Task description. In the patch discussion below, which function is called instead of free() to avoid leaking memory?

Page extract.

We do call free(), since the chunkfile struct is heap allocated, but not
the more appropriate free_chunkfile(), which also frees memory that the
structure itself owns.

Call that instead to avoid leaking memory in this function.

Signed-off-by: Ævar Arnfjörð Bjarmason <avarab@gmail.com>
Signed-off-by: Taylor Blau <me@ttaylorr.com>
---
The patch contents are from Ævar, but the message is mine. I hope that
he doesn't mind me forging his sign-off here.

 midx.c | 3 ++-
 1 file changed, 2 insertions(+), 1 deletion(-)

--
2.33.0.96.g73915697e6

Comments

Junio C Hamano Oct. 21, 2021, 5:50 a.m. UTC | #1
Taylor Blau <me@ttaylorr.com> writes:

> The patch contents are from Ævar, but the message is mine. I hope that
> he doesn't mind me forging his sign-off here.
>
>  midx.c | 3 ++-
>  1 file changed, 2 insertions(+), 1 deletion(-)
>
> diff --git a/midx.c b/midx.c
> index 8433086ac1..36e4754767 100644
> --- a/midx.c
> +++ b/midx.c
> @@ -179,12 +179,13 @@ struct multi_pack_index *load_multi_pack_index(const char *object_dir, int local
>  	trace2_data_intmax("midx", the_repository, "load/num_packs", m->num_packs);
>  	trace2_data_intmax("midx", the_repository, "load/num_objects", m->num_objects);
>
> +	free_chunkfile(cf);
>  	return m;
>
>  cleanup_fail:
>  	free(m);
>  	free(midx_name);
> -	free(cf);
> +	free_chunkfile(cf);
>  	if (midx_map)
>  		munmap(midx_map, midx_size);
>  	if (0 <= fd)

The former is not something we can mechanically locate, but the
latter we should be able to.  And indeed this is the only instance
the following experiment finds.

	$ cat >contrib/coccinelle/chunkfile.cocci <<-\EOF
	@@
	identifier f !~ "^free_chunkfile$";
	struct chunkfile *cf;
	@@
	  f(...) {<...
	- free(cf)
	+ free_chunkfile(cf)
	  ...>}
	EOF
	$ make contrib/coccinelle/chunkfile.cocci.patch

Thanks.
Ævar Arnfjörð Bjarmason Oct. 21, 2021, 11:34 a.m. UTC | #2
On Wed, Oct 20 2021, Taylor Blau wrote:

> The patch contents are from Ævar, but the message is mine. I hope that
> he doesn't mind me forging his sign-off here.

Information shown.
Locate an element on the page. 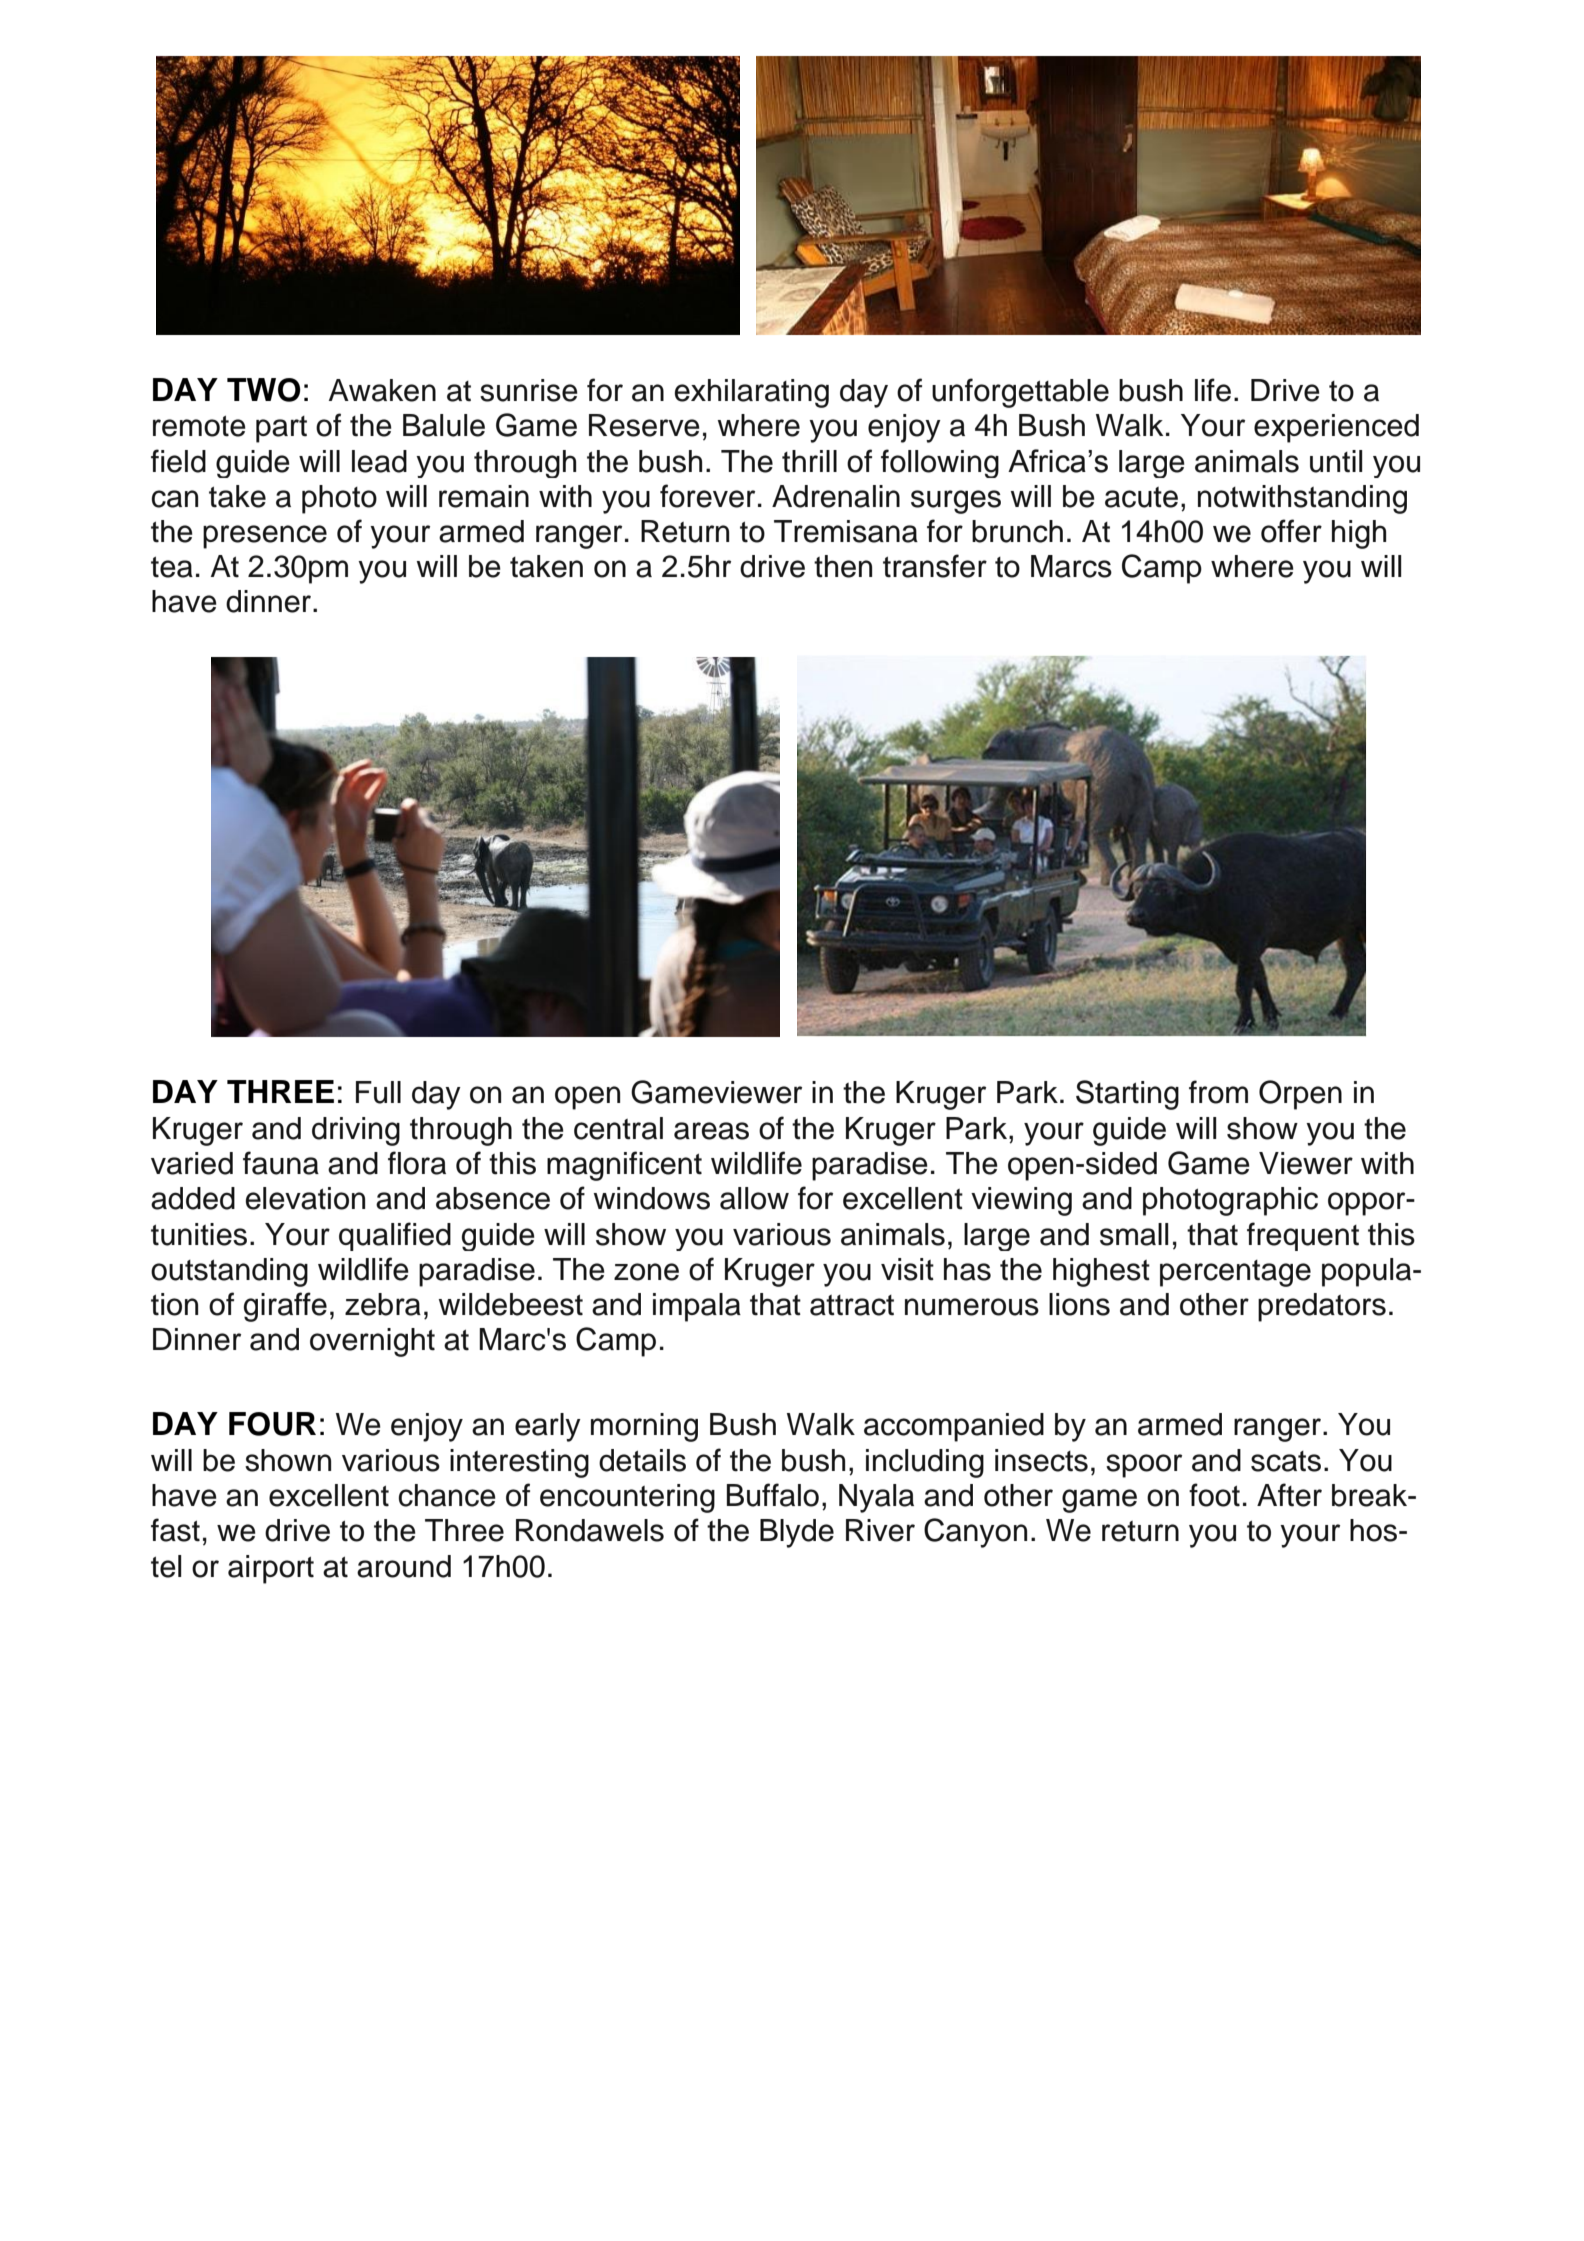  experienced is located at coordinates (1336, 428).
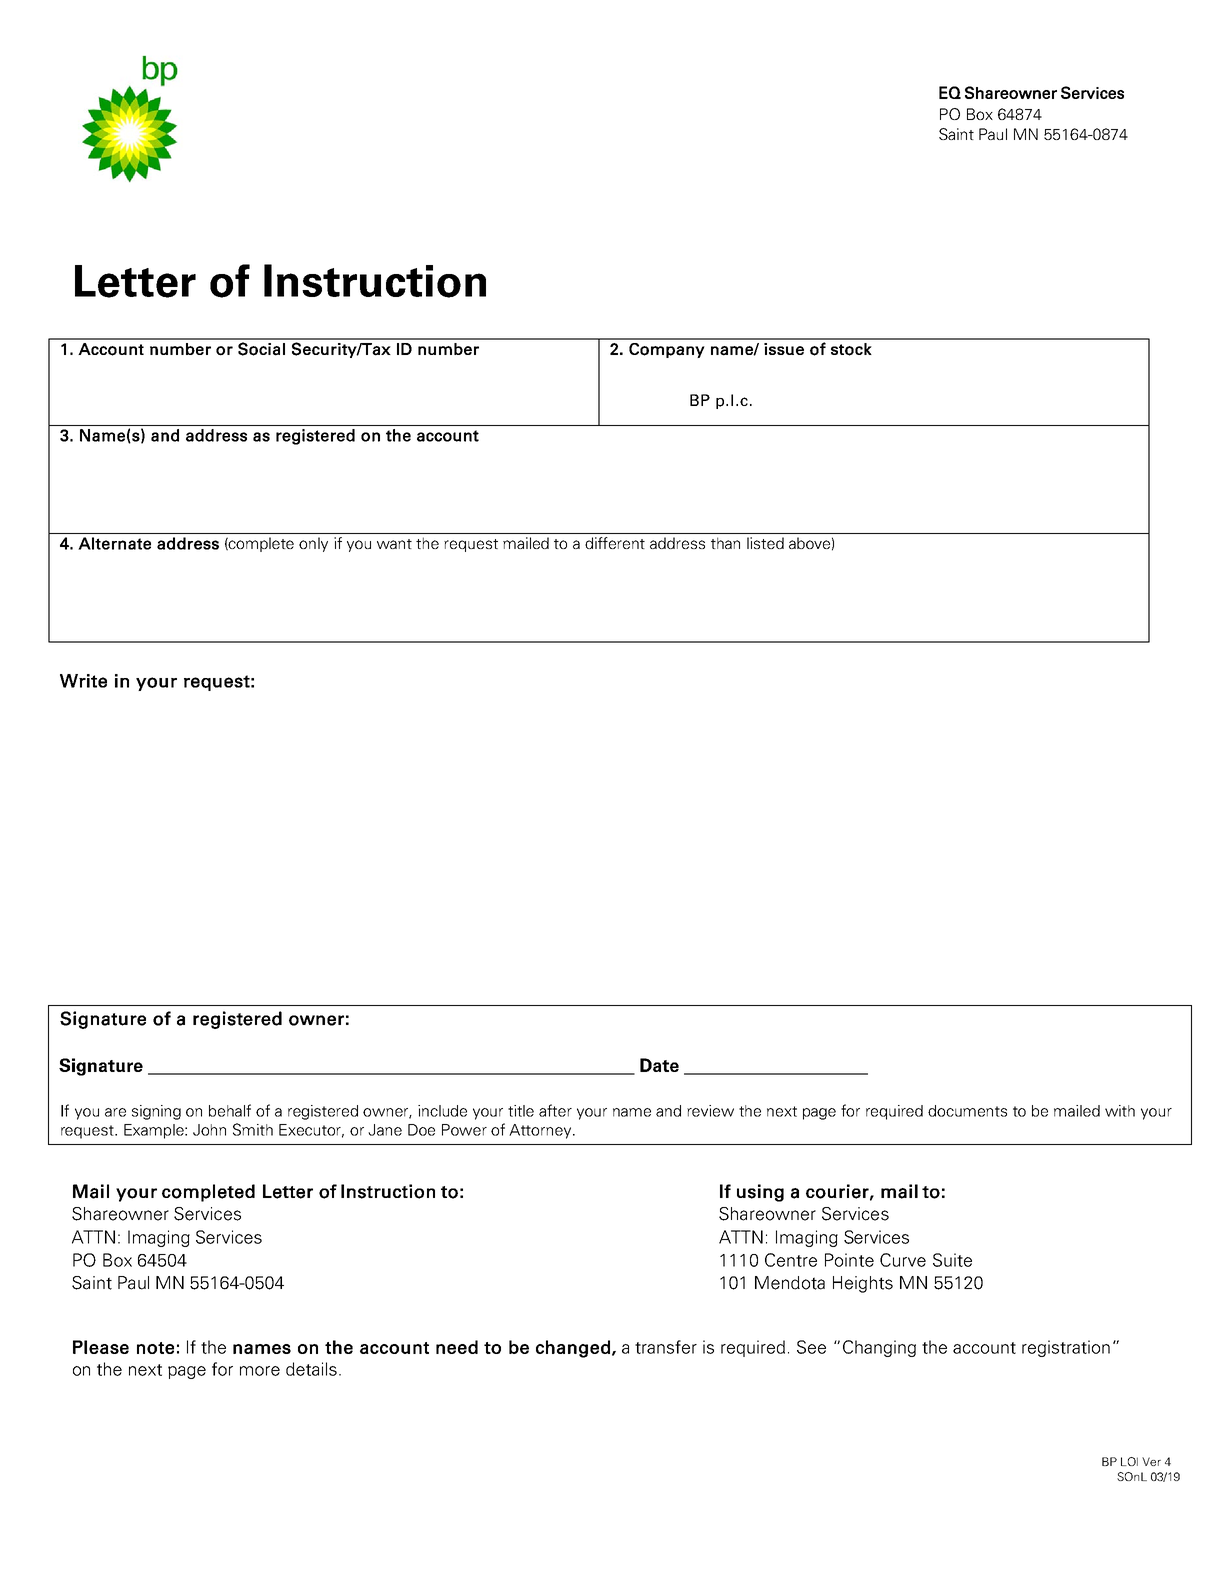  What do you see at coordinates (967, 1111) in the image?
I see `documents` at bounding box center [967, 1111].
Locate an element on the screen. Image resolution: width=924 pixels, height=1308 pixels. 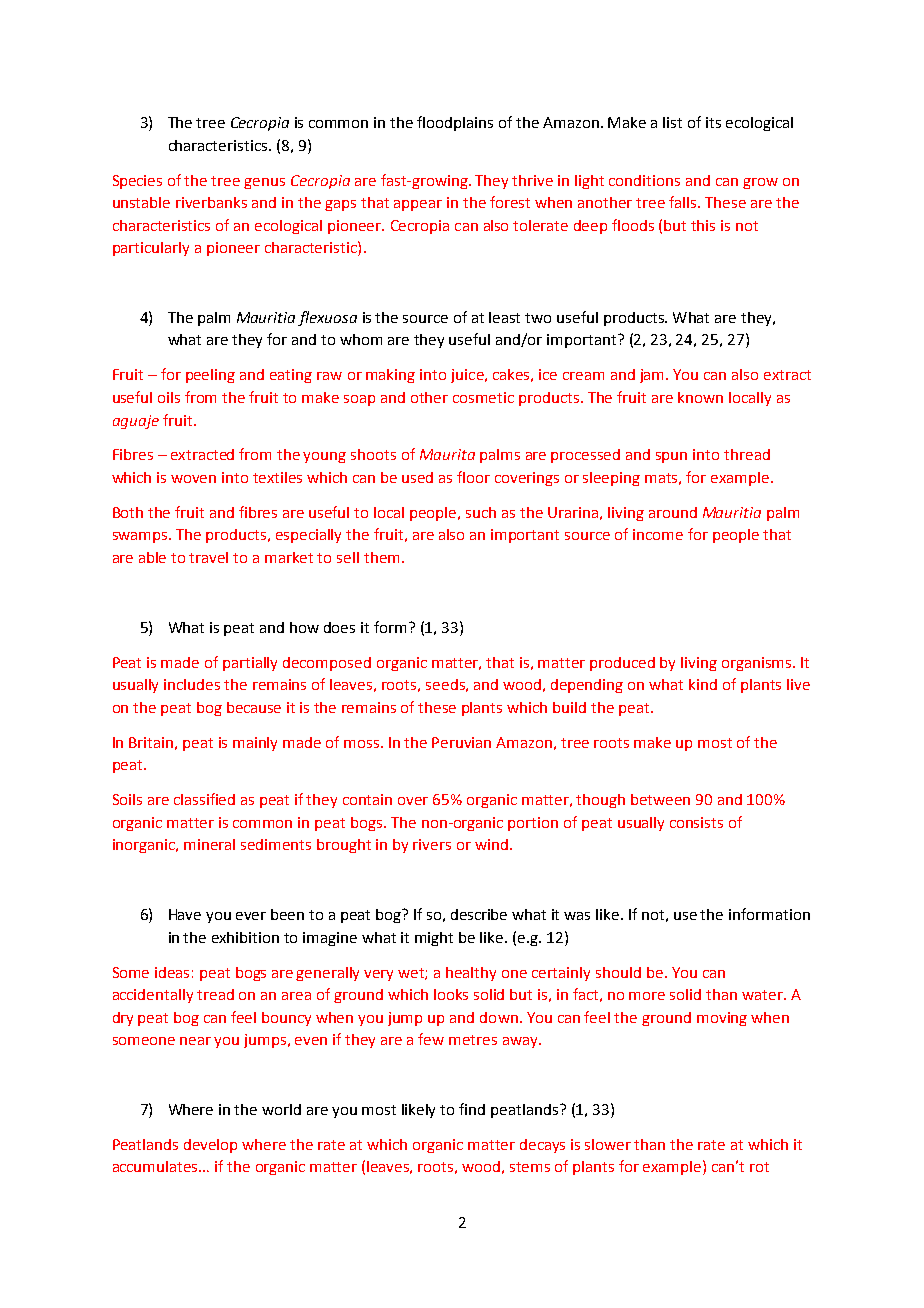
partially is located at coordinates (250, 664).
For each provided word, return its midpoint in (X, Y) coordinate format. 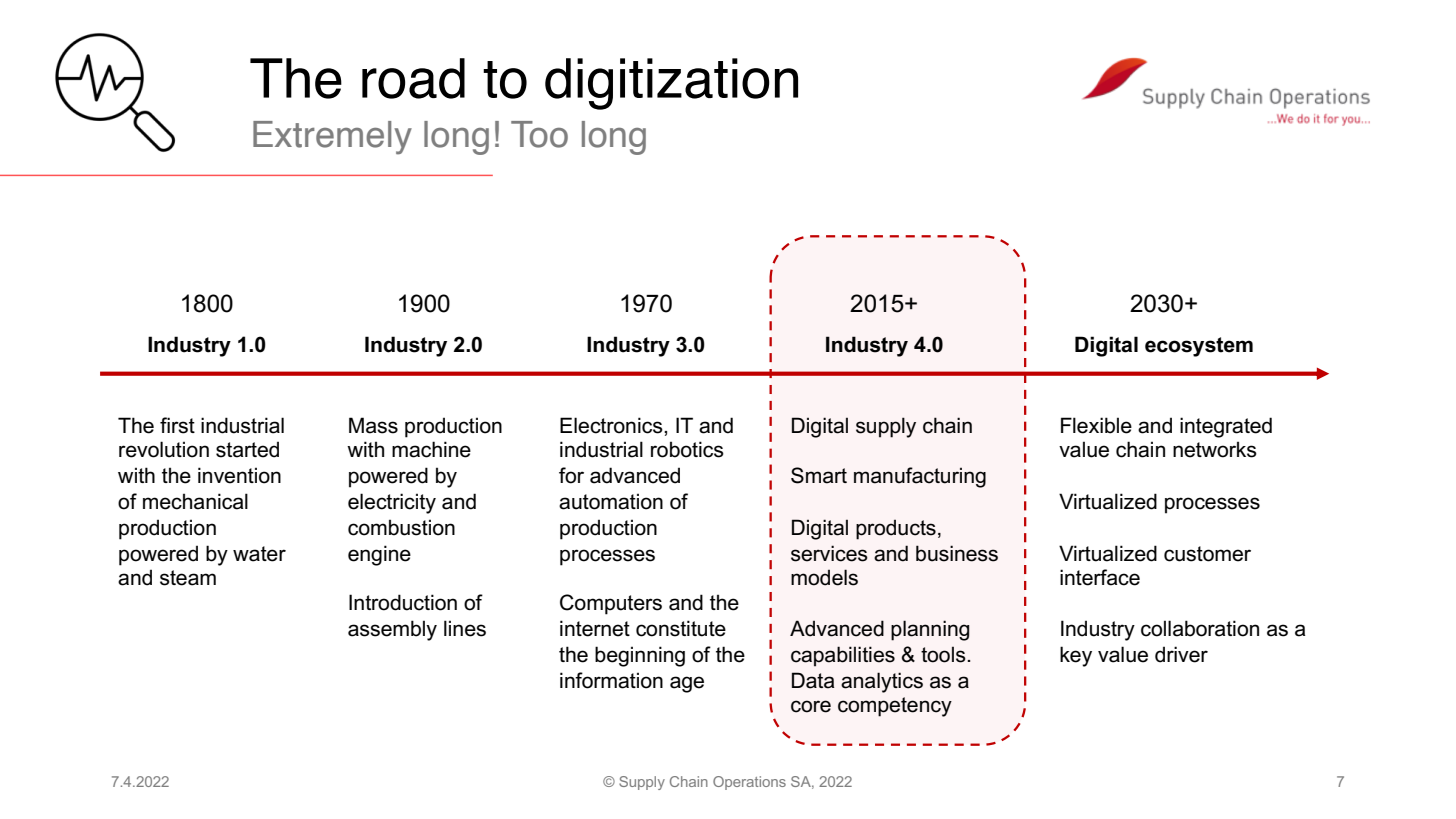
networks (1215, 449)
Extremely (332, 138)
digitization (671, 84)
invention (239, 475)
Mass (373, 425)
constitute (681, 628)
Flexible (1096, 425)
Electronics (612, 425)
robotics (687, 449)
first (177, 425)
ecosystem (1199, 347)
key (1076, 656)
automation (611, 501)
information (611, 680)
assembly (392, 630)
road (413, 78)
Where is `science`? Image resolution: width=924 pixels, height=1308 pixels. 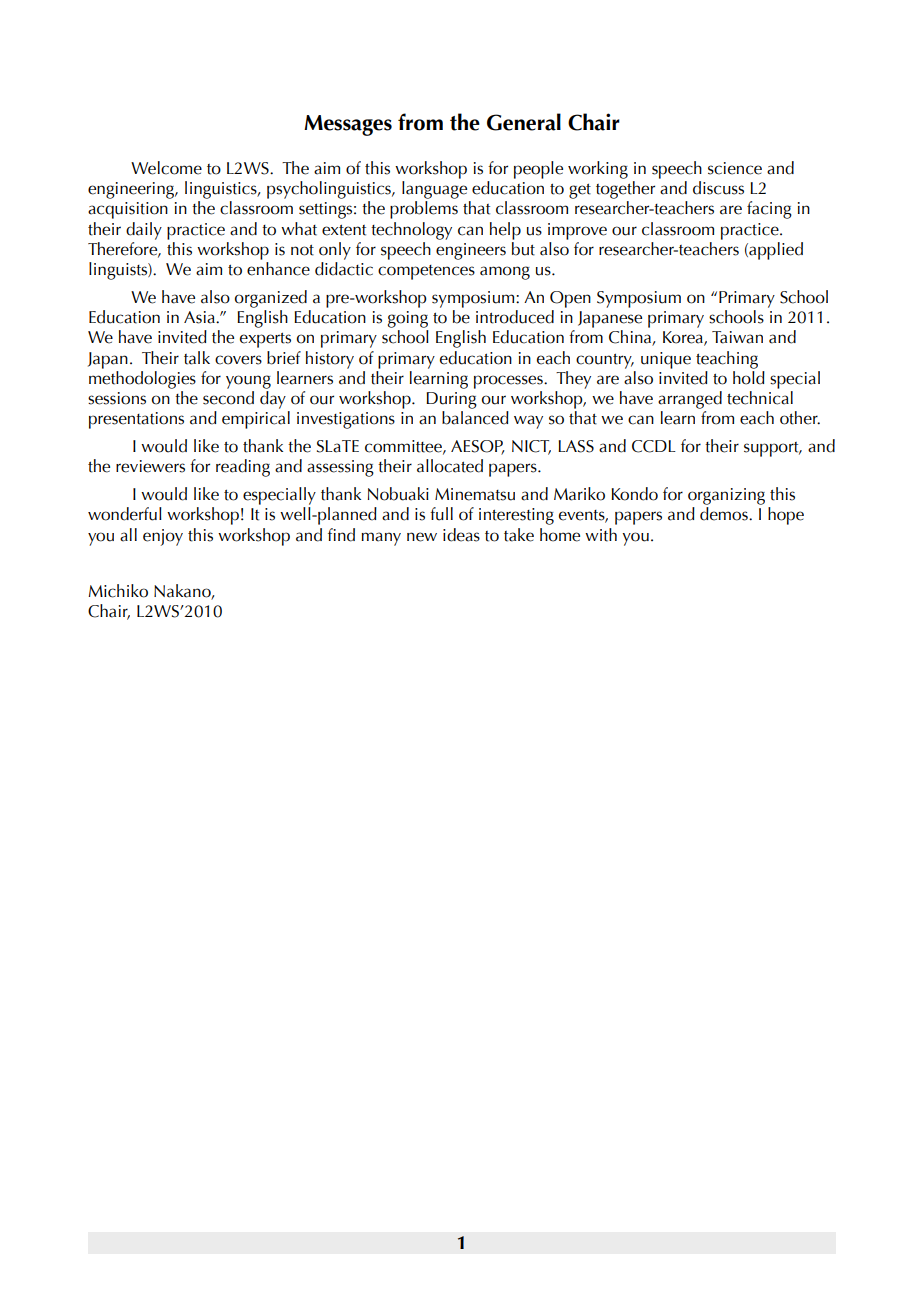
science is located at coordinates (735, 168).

Result for this exercise. free_chunkfile()